━━ SELECTED TEXT ━━

Wiki

Streaming data out of the runtime

Starting from commit e14cc8332d05 PaRSEC gained the capability to automatically generate and export properties out of the Parameterized Task Graph algorithms. In addition, a python visualizer is available for online monitoring of PaRSEC activity.

Adds: property feature for PTG. Properties can be attached to a function in the PTG/JDF file
Adds: properties can return type: int32_t, int64_t, float, double. (int32_t is the default)
Adds: multiple properties can be attached to a function

First, let's see how to add properties to an already existing JDF file. The properties for tasks are specified using the `[]` notation after the name and parameters of the function declaration as indicated below.

GEMM(m, n, k) [float Gflops = inline_c%{ return 1/1000000000.*FLOPS_ZGEMM(CLEAN_MB(descC, m), CLEAN_NB(descC, n), CLEAN_NB(descA, k)); %}
               float Mflops = inline_c%{ return 1/1000000.*FLOPS_ZGEMM(CLEAN_MB(descC, m), CLEAN_NB(descC, n), CLEAN_NB(descA, k)); %}
               double kflops = inline_c%{ return 1/1000.*FLOPS_ZGEMM(CLEAN_MB(descC, m), CLEAN_NB(descC, n), CLEAN_NB(descA, k)); %}
               flops = inline_c%{ return FLOPS_ZGEMM(CLEAN_MB(descC, m), CLEAN_NB(descC, n), CLEAN_NB(descA, k)); %}] ]

GEMM(m, n, k) [int32_t flops = inline_c%{ return FLOPS_ZGEMM(m, n, k); %}]

Every time a taskpool is pushed to a context, the dictionary will explore it, extract all the properties available, register them and compare them to what was requested by the user. Every propety that matches a user requested one is then streamed outside the runtime from each node.

How to request properties?

Easy, user can request properties using basic wildcards as MCA parameters in ${HOME}/.parsec/mca-params.conf:

profiling_properties=dgemm_NN_summa:FOO:*;dgemm_NN_summa:GEMM:kflops;*:*:flops

To request properties, provide a string in the form, namespace:function:property. The namespace is the PTG name (inherited from the source file name), the function is the function that need to expose its properties and the property is the name of the property attached to the function to be exposed. Despite the use of the regexp `*` we are not providing full regexp support, `*` can only be used on the property name. As an example writing something like dgemm_*_summa:FOO:flops, will not work, the `*` in the middle of a string will not be treated as a wildcard. Use semi-colon ';' to form a list of properties.

━━━
━━ RECORDS SHOWN ━━

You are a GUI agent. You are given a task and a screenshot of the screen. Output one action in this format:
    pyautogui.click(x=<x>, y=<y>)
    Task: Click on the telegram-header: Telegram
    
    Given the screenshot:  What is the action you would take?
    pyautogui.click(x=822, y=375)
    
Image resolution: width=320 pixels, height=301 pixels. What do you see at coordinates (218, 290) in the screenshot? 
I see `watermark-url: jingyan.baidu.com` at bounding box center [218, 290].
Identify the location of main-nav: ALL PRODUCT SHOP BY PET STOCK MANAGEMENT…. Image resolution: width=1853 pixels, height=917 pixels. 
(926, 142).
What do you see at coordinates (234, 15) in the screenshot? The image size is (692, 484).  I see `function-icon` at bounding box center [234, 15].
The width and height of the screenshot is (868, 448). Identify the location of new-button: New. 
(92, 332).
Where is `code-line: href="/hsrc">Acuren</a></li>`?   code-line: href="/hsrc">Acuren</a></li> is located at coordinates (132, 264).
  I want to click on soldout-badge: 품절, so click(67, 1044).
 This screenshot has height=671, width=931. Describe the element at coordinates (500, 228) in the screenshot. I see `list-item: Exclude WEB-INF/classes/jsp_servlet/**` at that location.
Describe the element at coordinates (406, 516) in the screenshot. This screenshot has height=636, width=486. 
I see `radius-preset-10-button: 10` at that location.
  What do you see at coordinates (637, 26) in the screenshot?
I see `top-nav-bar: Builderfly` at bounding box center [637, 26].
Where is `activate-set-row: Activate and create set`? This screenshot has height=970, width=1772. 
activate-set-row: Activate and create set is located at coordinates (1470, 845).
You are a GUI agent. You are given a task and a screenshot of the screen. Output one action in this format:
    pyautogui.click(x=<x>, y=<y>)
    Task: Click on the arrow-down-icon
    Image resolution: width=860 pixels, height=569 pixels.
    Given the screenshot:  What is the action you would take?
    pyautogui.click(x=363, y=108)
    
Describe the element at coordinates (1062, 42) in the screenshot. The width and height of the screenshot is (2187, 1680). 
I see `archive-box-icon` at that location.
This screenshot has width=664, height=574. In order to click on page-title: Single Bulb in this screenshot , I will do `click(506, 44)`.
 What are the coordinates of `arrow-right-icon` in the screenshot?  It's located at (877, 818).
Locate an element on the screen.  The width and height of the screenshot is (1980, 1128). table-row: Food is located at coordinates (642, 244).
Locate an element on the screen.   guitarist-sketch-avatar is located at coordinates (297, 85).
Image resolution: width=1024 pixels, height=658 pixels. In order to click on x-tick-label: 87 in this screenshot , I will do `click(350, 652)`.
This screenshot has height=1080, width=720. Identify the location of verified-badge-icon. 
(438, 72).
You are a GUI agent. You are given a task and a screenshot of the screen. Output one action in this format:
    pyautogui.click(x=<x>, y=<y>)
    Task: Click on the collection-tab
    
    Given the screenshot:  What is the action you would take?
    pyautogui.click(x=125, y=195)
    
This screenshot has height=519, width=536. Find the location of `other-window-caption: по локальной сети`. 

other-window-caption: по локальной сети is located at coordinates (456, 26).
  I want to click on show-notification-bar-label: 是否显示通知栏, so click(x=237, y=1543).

━━━

• [WORK ORDER 1] In the PaRSEC properties page, rewrite the stretch from "How to request" through "list of properties.", replacing "semi-colon" with "semicolon".
• [WORK ORDER 2] According to the PaRSEC properties page, what is the default return type of a property?
• [WORK ORDER 3] Turn the paragraph of the PaRSEC properties page that begins "To request properties, provide a string" into a short bulleted list that keeps its main facts.

• [WORKED SOLUTION 1]
How to request properties?

Easy, user can request properties using basic wildcards as MCA parameters in ${HOME}/.parsec/mca-params.conf:

profiling_properties=dgemm_NN_summa:FOO:*;dgemm_NN_summa:GEMM:kflops;*:*:flops

To request properties, provide a string in the form, namespace:function:property. The namespace is the PTG name (inherited from the source file name), the function is the function that need to expose its properties and the property is the name of the property attached to the function to be exposed. Despite the use of the regexp `*` we are not providing full regexp support, `*` can only be used on the property name. As an example writing something like dgemm_*_summa:FOO:flops, will not work, the `*` in the middle of a string will not be treated as a wildcard. Use semicolon ';' to form a list of properties.

• [WORKED SOLUTION 2] int32_t

• [WORKED SOLUTION 3]
- Request a property with a string of the form namespace:function:property.
- The namespace is the PTG name, inherited from the source file name.
- The function is the one that needs to expose its properties.
- The property is the name of the property attached to that function.
- Full regexp support is not provided. The wildcard `*` can only be used on the property name.
- A `*` in the middle of a string, as in dgemm_*_summa:FOO:flops, is not treated as a wildcard.
- A semicolon ';' separates properties in a list.